Pseudo-Apollodore, « La Bibliothèque : un manuel antique de mythologie »
éd. de l’Aire, coll. Le Chant du monde, Vevey
Il s’agit de la « Bibliothèque » 1, le plus ancien abrégé qui nous soit parvenu sur la mythologie de la Grèce, ses dieux et ses héros (Ie ou IIe siècle apr. J.-C.). C’est un ouvrage relativement court, même en tenant compte de la perte d’une partie du troisième et dernier livre, qu’on ne connaît que par des « épitomés » (des « abrégés de l’abrégé »). Longtemps attribué au grammairien Apollodore d’Athènes, qui s’était occupé de mythologie, on est aujourd’hui certain qu’il n’est pas de lui. Il débute par l’origine des dieux et du monde, et va jusqu’aux pérégrinations des héros revenant de Troie. Il se termine donc par les événements qui forment la limite entre la fable et l’histoire. Bien qu’il soit d’un grand secours pour l’intelligence de certains auteurs anciens, cet ouvrage de vulgarisation ne reproduit pas le vrai esprit des mythes et est même considéré par les critiques comme médiocre, sans réel enthousiasme, sans génie. Pleines de vie, de sens, de vérité pour les poètes et les artistes qui les avaient animées de leur souffle, les fables mythologiques ne sont plus, dans la « Bibliothèque », que des lettres mortes, des objets de curiosité scolaire et non de foi. Il est évident que les Grecs cessèrent, dès cette époque, de croire en leurs dieux, et que les vénérables légendes nées de l’imagination primitive perdirent toute leur signification. Il faut considérer la « Bibliothèque » comme un catalogue de légendes desséchées et conservées en herbier, un inventaire fossilisé. Je ne veux pas nier ici l’utilité de ce genre d’ouvrage ; mais quel sacrilège, au point de vue religieux, de dépouiller de tous leurs ornements et de tout leur éclat les fables qui avaient inspiré les productions immortelles de la poésie et de l’art, et de les réduire à de viles listes de faits, lieux, alliances et filiations, « qui ressemblent aux mythes primitifs comme de vieilles fleurs en papier, jaunies et enfumées, ressemblent aux fleurs des champs » 2.
- En grec « Βιϐλιοθήκη ».
- Ernest Renan, « Les Religions de l’Antiquité ».
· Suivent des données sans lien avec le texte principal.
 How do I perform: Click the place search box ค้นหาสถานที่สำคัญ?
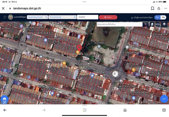click(x=119, y=24)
Firdousi, « Le Livre des rois. Tome III »
Il s’agit du « Livre des rois » (« Schah-nameh » 1) d’Aboulkasim Firdousi 2 (X-XIe siècle apr. J.-C.). Cette vaste chanson de geste de soixante mille distiques relate l’histoire de la Perse (l’Iran), depuis ses origines jusqu’à l’époque où la puissance de ses monarques croula sous les armes des Arabes musulmans. La première partie, légendaire et pleine de merveilleux, est la seule véritablement épique ; la seconde, relative à la Perse sassanide, est une succession de règnes historiques, auxquels président des rois, des héros particuliers à chacun d’eux : plutôt qu’avec l’épopée, elle offre des analogies avec « quelques grands romans en vers du Moyen Âge, le “Roman de Brut”, celui de “Rou” ou certaines histoires de France », comme le dit Étienne Quatremère 3. Avec « Le Livre des rois », la vieille culture persane paraît au grand jour pour prendre sa revanche de la conquête arabe. Celle-ci avait refoulé, pour quelque temps, cette culture dans les villages, où elle s’était conservée avec tout un ensemble de traditions et de légendes tenant lieu de souvenirs nationaux. « L’islamisme… fut un rude coup pour le vieil esprit, mais ce ne fut pas un coup mortel. L’arabe ne réussit à être que la langue de la religion. Aussitôt que le califat s’affaiblit, une réaction persane — d’abord sourde, bientôt ouverte — se manifeste », explique Ernest Renan 4. Avec Firdousi, la Perse reprend sa complète indépendance dans l’islam. Mais ce qui fait surtout le caractère de cet auteur et qui n’appartient qu’à lui, ce sont les considérations politiques et morales par lesquelles il termine chaque catastrophe, chaque choc des peuples, chaque effondrement des royaumes. Il y a une belle mélancolie et une sorte de sagesse résignée dans ces réflexions par lesquelles il interrompt un moment la course des événements. « Ô monde ! », dit l’une d’elles 5, « n’élève personne si tu veux le moissonner après ! Si tu l’enlèves, pourquoi l’as-tu élevé ? Tu hausses un homme au-dessus du firmament, mais tout à coup tu le précipites sous la terre obscure. » « Kobad », dit une autre 6, « n’avait plus que sept mois à vivre ; appelle-le donc “roi” si tu veux, ou “rien” si tu aimes mieux. Telle est la coutume de ce monde oppresseur : il ne faut pas s’attendre à ce qu’il tienne ses promesses [de longévité]. »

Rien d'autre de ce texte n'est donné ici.